Low Back Pain Intensity and Core Muscle Strength After Different Delivery Modes

Testing the Association Between Low Back Pain Intensity and Core Muscle Strength in Women Who Underwent Cesarean or Vaginal Deliveries

Cesarean delivery (CD) may trigger an increase in low back pain (LBP) intensity and induce core muscle weakness. This study will assess the correlation between low back pain intensity and core muscle strength of transverse abdominis and Lumbar multifidus among women who underwent CD and compare it with those who experienced vaginal delivery.

Study Overview

• Status: Completed
• Conditions: Low Back Pain and Core Muscle
• Intervention / Treatment: Other: Visual analogue scale (VAS); Device: Pressure Biofeedback Unit (PBU)

Detailed Description

Cesarean delivery (CD) is one of the most common surgical procedures in obstetrics, and it is also one of the oldest medical procedures. The rise in the rate of cesarean sections is one of the most striking hallmarks of modern obstetrics.

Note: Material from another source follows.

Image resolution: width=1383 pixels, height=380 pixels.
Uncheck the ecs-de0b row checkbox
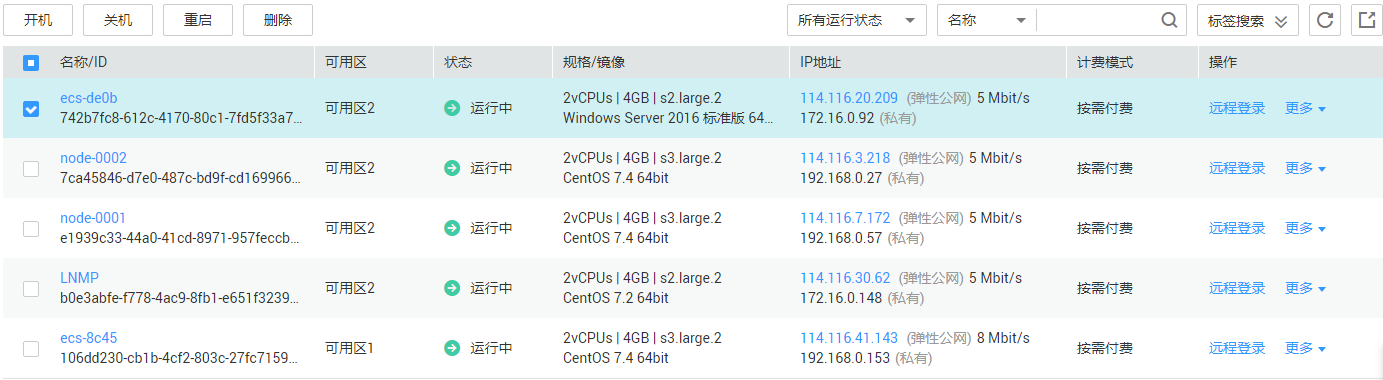pyautogui.click(x=31, y=109)
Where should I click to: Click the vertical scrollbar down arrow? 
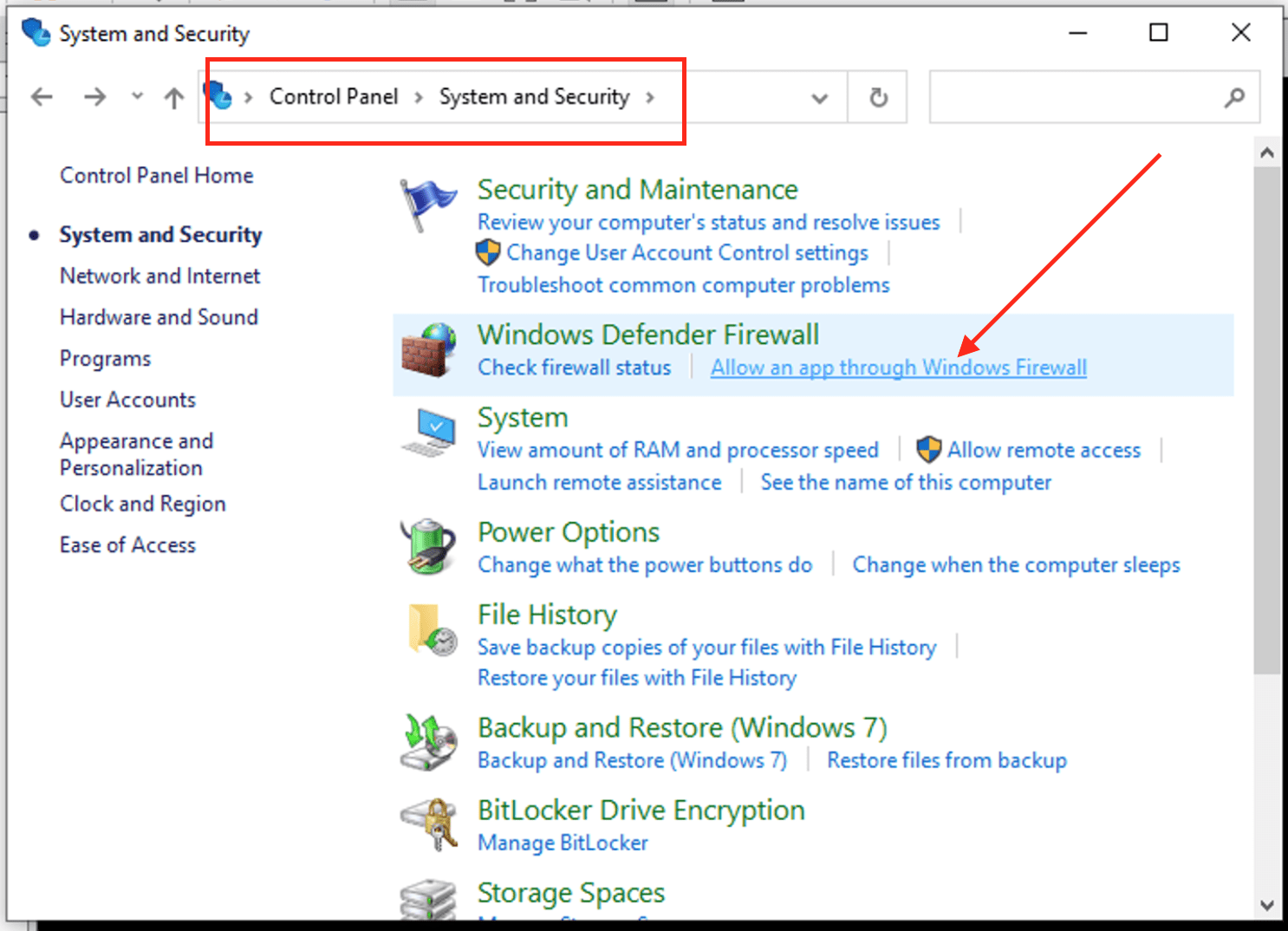tap(1266, 905)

In Egypt, the prevalence of CD has increased dramatically over the last decade, with the most recent Egypt Demographic and Health Survey (EDHS) reporting a rate of 52 percent, implying that cesarean sections may be overused or utilized for improper reasons.

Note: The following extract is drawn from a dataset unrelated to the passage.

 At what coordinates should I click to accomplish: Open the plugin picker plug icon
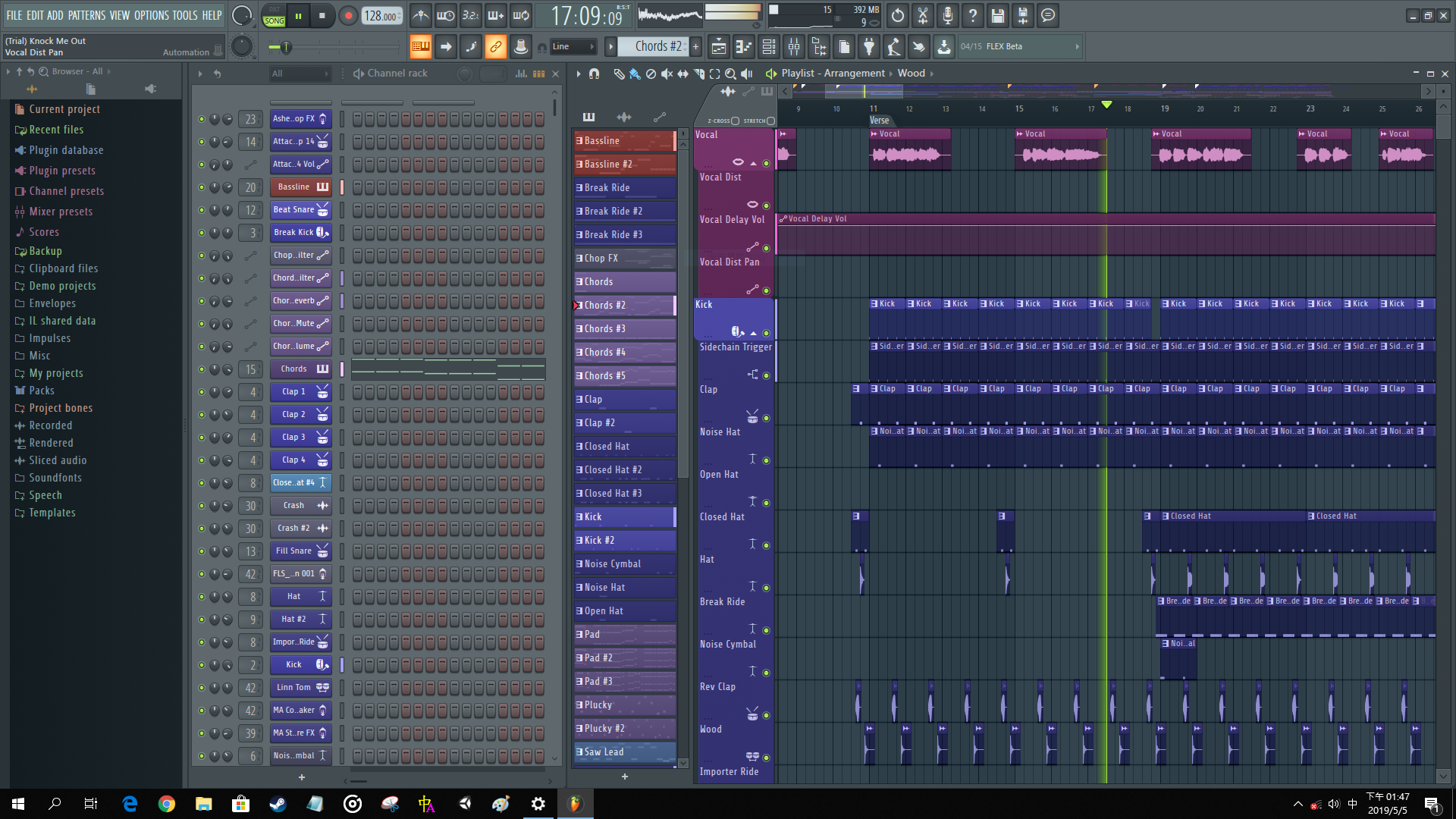(x=869, y=47)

The two deep local core muscles are the transversus abdominis and the lumbar multifidus muscles. The definition of Core muscle strength is the active ability of these muscles to not only produce but also, maintain stresses to provide stability for the spine through management of the intra-abdominal pressure.

LBP prevalence in mothers undergoing cesarean delivery was higher compared to its counterpart in mothers undergoing vaginal delivery. The related mechanisms for LBP during the postpartum period following cesarean or vaginal deliveries may be overweight and obesity, postural adaptations, and stressful positions that mothers assume during either delivery or lactation.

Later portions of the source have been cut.